◆ **Instruções**:
1: Reproduza fielmente a parte do trecho sobre Paulo que abre com as palavras contendo "Todavia, lamentavelmente, a" e fecha com "aquilo que temos.".
2: Responda com base no trecho sobre Paulo:
(a) Em que versículo de 1 Timóteo se diz que devemos nos contentar com aquilo que temos?
(b) Qual ordem é citada de Filipenses 4:4?
(c) Que promessa de Deus aos Seus filhos aparece no capítulo 13 de Hebreus?
3: Resuma o trecho sobre Paulo em duas frases.

◆ **Trecho do texto**:
==========

Todavia, lamentavelmente, a maioria daqueles que se dizem cristãos
parece achar que o relato de Paulo é apenas algo a ser admirado, e não
seguido. Eles dizem: “Eu admiro Paulo ter conseguido aquilo”, “eu queria ser
como Paulo” ou “infelizmente não sou como Paulo”. Ora, Paulo não estava
simplesmente dando o seu testemunho pessoal para que ele fosse admirado
no decorrer dos séculos. Não! Ele estava a apresentar o modelo cristão de
comportamento! É ele mesmo quem diz (mediante inspiração do Espírito
Santo) em 1 Timóteo 6:8 que devemos nos contentar com aquilo que temos.
É o grande apóstolo dos gentios que ordena em Filipenses 4:4: “Regozijai-vos
sempre no Senhor; outra vez digo, regozijai-vos” (itálico meu). O escritor aos
Hebreus, que pode ter sido Paulo, diz o seguinte no capítulo 13: “Sejam
vossos costumes sem avareza, contentando-vos com o que tendes”. E ele
continua, apresentando a promessa de Deus aos Seus filhos: “Não te deixarei,
nem te desampararei” (v. 5).

==========

[Dados de localização de palavras e elementos]

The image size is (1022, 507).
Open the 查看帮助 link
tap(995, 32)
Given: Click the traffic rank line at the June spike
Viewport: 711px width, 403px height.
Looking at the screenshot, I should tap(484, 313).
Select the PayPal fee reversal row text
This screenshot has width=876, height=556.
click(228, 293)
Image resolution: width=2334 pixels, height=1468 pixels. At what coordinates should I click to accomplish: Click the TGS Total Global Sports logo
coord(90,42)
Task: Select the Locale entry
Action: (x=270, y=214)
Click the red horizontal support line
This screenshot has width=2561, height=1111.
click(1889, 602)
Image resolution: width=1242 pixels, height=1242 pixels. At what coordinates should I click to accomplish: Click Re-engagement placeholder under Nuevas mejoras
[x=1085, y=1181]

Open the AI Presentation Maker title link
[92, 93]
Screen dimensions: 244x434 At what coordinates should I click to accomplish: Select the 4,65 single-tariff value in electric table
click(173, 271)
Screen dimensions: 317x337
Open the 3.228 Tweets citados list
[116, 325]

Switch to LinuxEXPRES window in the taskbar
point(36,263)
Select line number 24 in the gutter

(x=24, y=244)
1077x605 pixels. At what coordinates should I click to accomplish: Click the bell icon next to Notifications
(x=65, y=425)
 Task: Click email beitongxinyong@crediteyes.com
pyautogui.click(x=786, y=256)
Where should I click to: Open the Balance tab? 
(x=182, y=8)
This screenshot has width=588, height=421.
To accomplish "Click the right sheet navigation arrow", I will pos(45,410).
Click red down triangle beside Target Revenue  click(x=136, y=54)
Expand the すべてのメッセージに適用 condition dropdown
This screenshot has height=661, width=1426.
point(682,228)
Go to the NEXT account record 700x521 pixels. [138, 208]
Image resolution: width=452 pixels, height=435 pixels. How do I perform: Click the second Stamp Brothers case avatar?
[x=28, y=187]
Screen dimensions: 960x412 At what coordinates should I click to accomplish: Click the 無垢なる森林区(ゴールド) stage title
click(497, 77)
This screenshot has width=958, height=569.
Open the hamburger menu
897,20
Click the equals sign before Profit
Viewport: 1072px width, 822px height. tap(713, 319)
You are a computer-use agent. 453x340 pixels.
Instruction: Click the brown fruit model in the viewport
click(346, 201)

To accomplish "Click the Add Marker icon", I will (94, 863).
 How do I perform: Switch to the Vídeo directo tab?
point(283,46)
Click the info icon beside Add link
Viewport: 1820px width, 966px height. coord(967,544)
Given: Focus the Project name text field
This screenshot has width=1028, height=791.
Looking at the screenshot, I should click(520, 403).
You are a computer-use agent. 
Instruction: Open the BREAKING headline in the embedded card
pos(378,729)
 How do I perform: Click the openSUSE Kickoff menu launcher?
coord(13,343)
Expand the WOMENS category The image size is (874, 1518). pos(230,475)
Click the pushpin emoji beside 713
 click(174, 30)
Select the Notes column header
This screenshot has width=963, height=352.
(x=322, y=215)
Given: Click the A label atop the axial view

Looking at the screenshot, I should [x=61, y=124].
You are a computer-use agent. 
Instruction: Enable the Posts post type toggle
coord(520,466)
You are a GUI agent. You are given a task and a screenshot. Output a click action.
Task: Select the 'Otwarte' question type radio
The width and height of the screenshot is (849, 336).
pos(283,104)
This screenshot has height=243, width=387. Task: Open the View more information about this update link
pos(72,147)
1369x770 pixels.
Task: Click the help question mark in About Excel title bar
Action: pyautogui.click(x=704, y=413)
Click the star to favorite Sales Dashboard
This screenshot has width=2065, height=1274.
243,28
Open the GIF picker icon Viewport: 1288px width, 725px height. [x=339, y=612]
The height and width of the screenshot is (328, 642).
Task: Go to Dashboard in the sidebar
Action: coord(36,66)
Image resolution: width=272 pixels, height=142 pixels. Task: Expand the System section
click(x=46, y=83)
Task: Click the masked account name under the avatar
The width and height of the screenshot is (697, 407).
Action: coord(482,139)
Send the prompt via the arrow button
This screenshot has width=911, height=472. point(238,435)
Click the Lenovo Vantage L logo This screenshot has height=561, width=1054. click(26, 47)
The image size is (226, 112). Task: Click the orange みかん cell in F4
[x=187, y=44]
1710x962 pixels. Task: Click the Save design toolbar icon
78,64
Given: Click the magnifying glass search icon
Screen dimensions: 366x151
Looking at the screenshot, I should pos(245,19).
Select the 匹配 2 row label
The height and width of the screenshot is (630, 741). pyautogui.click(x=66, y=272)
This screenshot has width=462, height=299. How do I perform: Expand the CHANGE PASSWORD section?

==========

◆ **Respostas das tarefas**:
1:
Todavia, lamentavelmente, a maioria daqueles que se dizem cristãos
parece achar que o relato de Paulo é apenas algo a ser admirado, e não
seguido. Eles dizem: “Eu admiro Paulo ter conseguido aquilo”, “eu queria ser
como Paulo” ou “infelizmente não sou como Paulo”. Ora, Paulo não estava
simplesmente dando o seu testemunho pessoal para que ele fosse admirado
no decorrer dos séculos. Não! Ele estava a apresentar o modelo cristão de
comportamento! É ele mesmo quem diz (mediante inspiração do Espírito
Santo) em 1 Timóteo 6:8 que devemos nos contentar com aquilo que temos.

2:
(a) Em 1 Timóteo 6:8.
(b) "Regozijai-vos sempre no Senhor; outra vez digo, regozijai-vos."
(c) "Não te deixarei, nem te desampararei" (v. 5).

3: A maioria dos que se dizem cristãos parece ver o relato de Paulo apenas como algo a ser admirado, mas ele estava apresentando o modelo cristão de comportamento. Paulo ordena, em 1 Timóteo 6:8 e Filipenses 4:4, que nos contentemos com o que temos e nos regozijemos sempre no Senhor, e Hebreus 13 pede costumes sem avareza, citando a promessa de Deus de não deixar nem desamparar Seus filhos.